→ Work request
Print all records exactly, leaving nothing out.

:: Data for this task

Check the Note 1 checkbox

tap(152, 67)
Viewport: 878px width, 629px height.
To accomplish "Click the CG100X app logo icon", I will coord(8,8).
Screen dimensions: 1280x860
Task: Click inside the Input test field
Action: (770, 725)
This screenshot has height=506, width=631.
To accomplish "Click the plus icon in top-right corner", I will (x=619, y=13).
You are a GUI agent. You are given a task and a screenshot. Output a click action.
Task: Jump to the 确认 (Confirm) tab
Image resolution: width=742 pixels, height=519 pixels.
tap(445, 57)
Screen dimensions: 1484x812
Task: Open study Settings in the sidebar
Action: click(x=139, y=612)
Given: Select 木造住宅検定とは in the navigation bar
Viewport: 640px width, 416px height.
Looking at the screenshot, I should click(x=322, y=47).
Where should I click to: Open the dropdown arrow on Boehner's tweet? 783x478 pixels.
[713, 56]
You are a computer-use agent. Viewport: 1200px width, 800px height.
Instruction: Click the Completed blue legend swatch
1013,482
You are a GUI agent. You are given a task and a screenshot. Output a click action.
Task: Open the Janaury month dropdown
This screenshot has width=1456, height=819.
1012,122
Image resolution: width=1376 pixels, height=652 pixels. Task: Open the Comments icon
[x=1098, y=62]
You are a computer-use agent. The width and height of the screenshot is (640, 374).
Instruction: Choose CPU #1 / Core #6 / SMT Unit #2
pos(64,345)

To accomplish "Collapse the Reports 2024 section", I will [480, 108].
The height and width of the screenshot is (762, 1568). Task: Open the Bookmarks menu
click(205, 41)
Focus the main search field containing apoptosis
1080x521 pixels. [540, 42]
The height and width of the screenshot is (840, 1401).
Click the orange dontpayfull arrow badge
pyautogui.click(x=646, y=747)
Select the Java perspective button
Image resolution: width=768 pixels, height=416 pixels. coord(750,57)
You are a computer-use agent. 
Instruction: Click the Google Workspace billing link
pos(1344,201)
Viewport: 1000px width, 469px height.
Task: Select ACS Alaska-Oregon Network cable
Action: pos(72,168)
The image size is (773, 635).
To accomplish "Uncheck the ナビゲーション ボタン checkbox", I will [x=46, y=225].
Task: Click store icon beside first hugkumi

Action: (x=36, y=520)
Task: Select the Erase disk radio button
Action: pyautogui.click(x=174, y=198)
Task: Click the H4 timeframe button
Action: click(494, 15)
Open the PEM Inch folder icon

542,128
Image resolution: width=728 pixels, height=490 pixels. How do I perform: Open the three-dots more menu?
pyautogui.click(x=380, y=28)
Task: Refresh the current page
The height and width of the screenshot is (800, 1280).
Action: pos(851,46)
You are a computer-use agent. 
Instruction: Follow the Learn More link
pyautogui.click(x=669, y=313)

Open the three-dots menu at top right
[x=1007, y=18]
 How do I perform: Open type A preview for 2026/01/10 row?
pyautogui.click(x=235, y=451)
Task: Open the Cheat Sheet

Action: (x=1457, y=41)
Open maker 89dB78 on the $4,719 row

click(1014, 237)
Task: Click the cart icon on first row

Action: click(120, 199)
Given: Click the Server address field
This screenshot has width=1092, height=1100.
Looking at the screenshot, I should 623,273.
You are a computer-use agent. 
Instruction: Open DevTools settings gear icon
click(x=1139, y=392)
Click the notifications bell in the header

::::

→ Finished exercise
Check the Note 1 checkbox

tap(152, 67)
Viewport: 878px width, 629px height.
To accomplish "Click the CG100X app logo icon", I will coord(8,8).
Screen dimensions: 1280x860
Task: Click inside the Input test field
Action: (770, 725)
This screenshot has height=506, width=631.
To accomplish "Click the plus icon in top-right corner", I will (x=619, y=13).
You are a GUI agent. You are given a task and a screenshot. Output a click action.
Task: Jump to the 确认 (Confirm) tab
Image resolution: width=742 pixels, height=519 pixels.
tap(445, 57)
Screen dimensions: 1484x812
Task: Open study Settings in the sidebar
Action: click(x=139, y=612)
Given: Select 木造住宅検定とは in the navigation bar
Viewport: 640px width, 416px height.
Looking at the screenshot, I should click(x=322, y=47).
Where should I click to: Open the dropdown arrow on Boehner's tweet? 783x478 pixels.
[713, 56]
You are a computer-use agent. Viewport: 1200px width, 800px height.
Instruction: Click the Completed blue legend swatch
1013,482
You are a GUI agent. You are given a task and a screenshot. Output a click action.
Task: Open the Janaury month dropdown
This screenshot has width=1456, height=819.
1012,122
Image resolution: width=1376 pixels, height=652 pixels. Task: Open the Comments icon
[x=1098, y=62]
You are a computer-use agent. The width and height of the screenshot is (640, 374).
Instruction: Choose CPU #1 / Core #6 / SMT Unit #2
pos(64,345)

To accomplish "Collapse the Reports 2024 section", I will [480, 108].
The height and width of the screenshot is (762, 1568). Task: Open the Bookmarks menu
click(205, 41)
Focus the main search field containing apoptosis
1080x521 pixels. [540, 42]
The height and width of the screenshot is (840, 1401).
Click the orange dontpayfull arrow badge
pyautogui.click(x=646, y=747)
Select the Java perspective button
Image resolution: width=768 pixels, height=416 pixels. coord(750,57)
You are a computer-use agent. 
Instruction: Click the Google Workspace billing link
pos(1344,201)
Viewport: 1000px width, 469px height.
Task: Select ACS Alaska-Oregon Network cable
Action: pos(72,168)
The image size is (773, 635).
To accomplish "Uncheck the ナビゲーション ボタン checkbox", I will [x=46, y=225].
Task: Click store icon beside first hugkumi

Action: (x=36, y=520)
Task: Select the Erase disk radio button
Action: pyautogui.click(x=174, y=198)
Task: Click the H4 timeframe button
Action: click(494, 15)
Open the PEM Inch folder icon

542,128
Image resolution: width=728 pixels, height=490 pixels. How do I perform: Open the three-dots more menu?
pyautogui.click(x=380, y=28)
Task: Refresh the current page
The height and width of the screenshot is (800, 1280).
Action: pos(851,46)
You are a computer-use agent. 
Instruction: Follow the Learn More link
pyautogui.click(x=669, y=313)

Open the three-dots menu at top right
[x=1007, y=18]
 How do I perform: Open type A preview for 2026/01/10 row?
pyautogui.click(x=235, y=451)
Task: Open the Cheat Sheet

Action: (x=1457, y=41)
Open maker 89dB78 on the $4,719 row

click(1014, 237)
Task: Click the cart icon on first row

Action: click(120, 199)
Given: Click the Server address field
This screenshot has width=1092, height=1100.
Looking at the screenshot, I should 623,273.
You are a computer-use agent. 
Instruction: Open DevTools settings gear icon
click(x=1139, y=392)
Click the notifications bell in the header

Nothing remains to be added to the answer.